He assured France on every possible occasion of his desire to live at peace with her. He
repeatedly renounced in plain terms any claim to Alsace-Lorraine. On the return to the Reich
of the Saar territory as the result of the plebiscite, he declared on March 1, 1935:
"It is our hope that through this act of just compensation, in which we see
a return to natural reason, relations between Germany and France have
permanently improved. Therefore as we desire peace, we must hope that
our great neighbor is ready and willing to seek peace with us. It must be
possible for two great peoples to join together and collaborate in opposing
the difficulties which threaten to overwhelm Europe."
He even endeavored to arrive at a better understanding with Poland, the eastern ally of the
Western Powers, although this country had unlawfully incorporated millions of Germans in
1919 and had subjected them to the worst oppression ever since. On January 26, 1934, he
concluded a non-aggression pact with her in which the two Governments agreed "to settle
directly all questions of whatever sort which concern their mutual relations."
Thus on all sides he opposed to the enemy plans his determination to preserve peace and
strove to protect Germany in this way.

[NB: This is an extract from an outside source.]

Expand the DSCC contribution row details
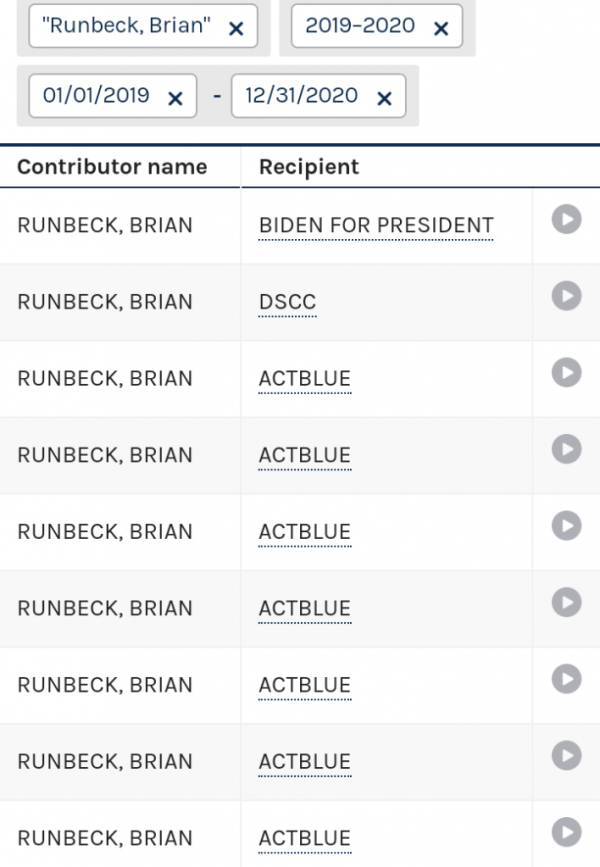567,296
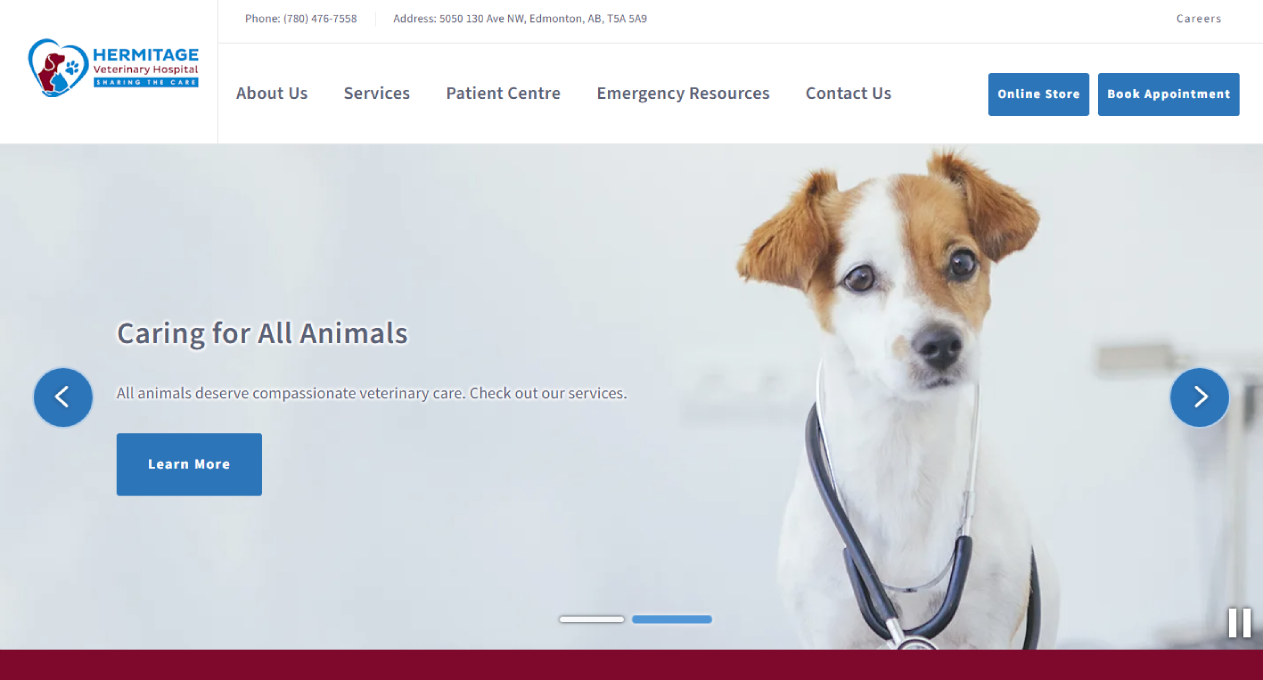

When however he saw that London and Paris were
arming for an attack, he was once more obliged to undertake fresh measures of defense. The
enemy camp, as we have seen above, had been enormously extended through the alliance
between France and Russia. In addition to this the two powers had secured a line of
communication to the south of the Reich through Czechoslovakia having concluded a treaty
with Russia which put her in the position of a bridge between east and west.
Czechoslovakia, however, was in control of the high-lying country of Bohemia and
Moravia, which Bismarck had called the citadel of Europe, and this citadel projected far
into German territory. The threat to Germany thus assumed truly overpowering proportions.

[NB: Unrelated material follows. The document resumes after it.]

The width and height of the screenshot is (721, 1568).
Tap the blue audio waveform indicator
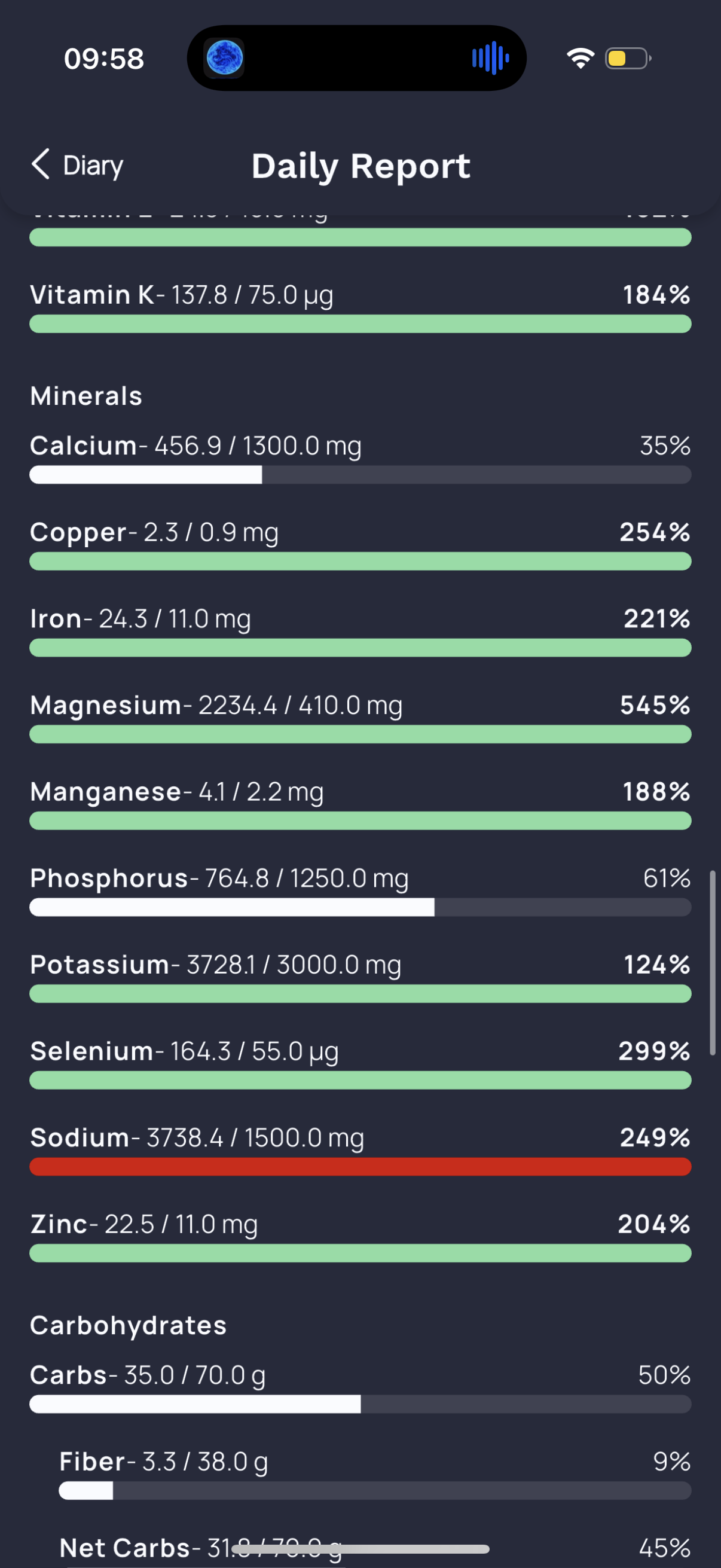pyautogui.click(x=490, y=59)
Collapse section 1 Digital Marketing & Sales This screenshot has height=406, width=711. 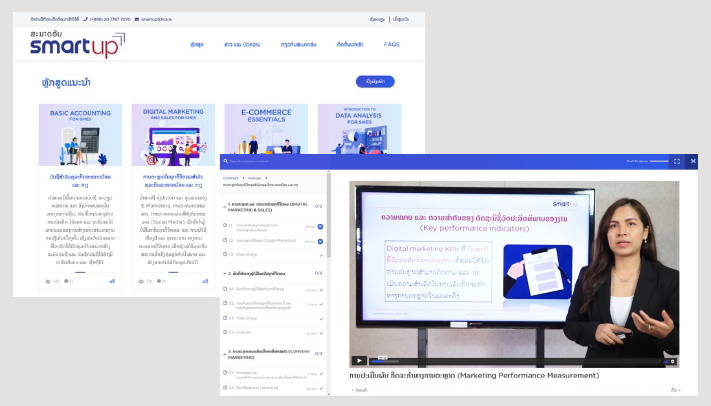(x=226, y=206)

The genius of Adolf Hitler found a way of meeting this danger. The conditions in German
Austria, which under the terror of the Schuschnigg Government were tending towards civil
war, offered him the opportunity of stepping in to save the situation, and to lead back into
the Reich the sister nation to the south-east that had been sentenced by the victorious
powers to lead the life of a hopelessly decaying "Free State." After he had thus established
himself near the line of communication between France and Russia mentioned above, a
process of disollution set in in the mixed state of Czechoslovakia, which had been
artificially put together from the most diverse national elements, until after the liberation of
the Sudetenland and the secession of Slovakia, the Czechs themselves asked for the
protection of the German Reich. With this the enemy's bridge came into Adolf Hitler's
possession; and at the same time direct connection was made possible with Italy, whose
friendship had been secured some time previously.

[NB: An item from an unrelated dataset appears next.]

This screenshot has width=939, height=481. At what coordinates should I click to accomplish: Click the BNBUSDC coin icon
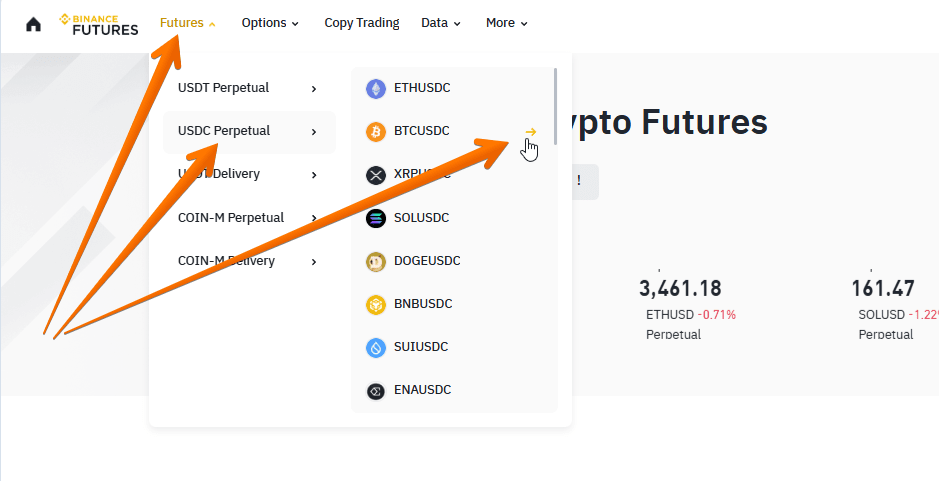tap(376, 304)
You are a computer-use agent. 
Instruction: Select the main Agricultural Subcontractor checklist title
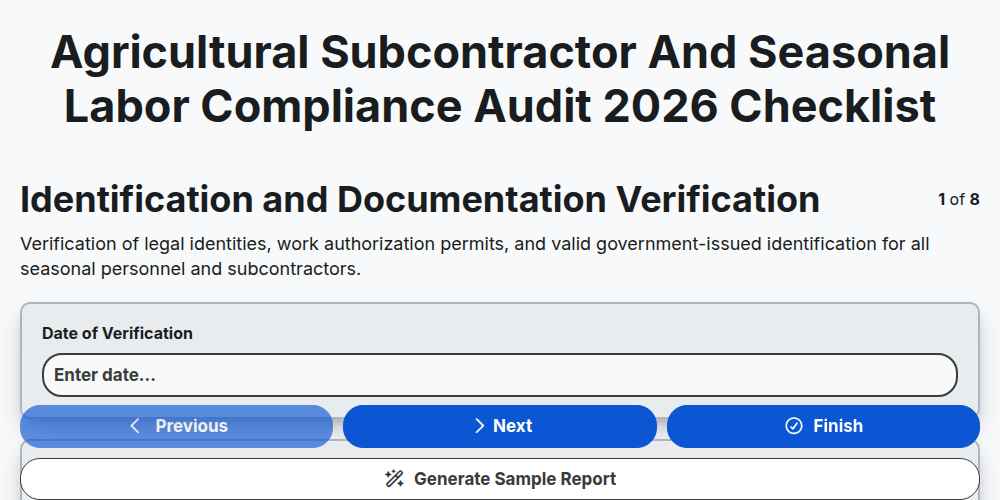tap(500, 79)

While he was gaining this strategic success for the security of his country, Adolf Hitler was
again endeavoring with great eagerness to reach a peaceable understanding with the
Western Powers. In Munich directly after liberation of the Sudeten Germans, approved by
Britain, France, and Italy, he made an agreement with the British Prime Minister, Neville
Chamberlain, the text of which was as follows:
"We have had a further meeting to-day and have agreed in recognizing
that the question of Anglo-German relations is of the first importance
for the two countries and for Europe.
We regard the agreement signed last night and the Anglo-German Naval
Agreement as symbolic of the desire of our two peoples never to go to
war with one another again.
We are resolved that the method of consultation shall be the method
adopted to deal with any other questions that may concern our two
countries, and we are determined to continue our efforts to remove
possible sources of difference and thus to contribute to assure the peace
of Europe."
September 30, 1938.
Adolf Hitler, Neville Chamberlain."
Two months later, on Hitler's instructions, the German Foreign Minister, von Ribbentrop,
made the following agreement with France:
"Herr Joachim von Ribbentrop, Reich Minister for Foreign Affairs, and M.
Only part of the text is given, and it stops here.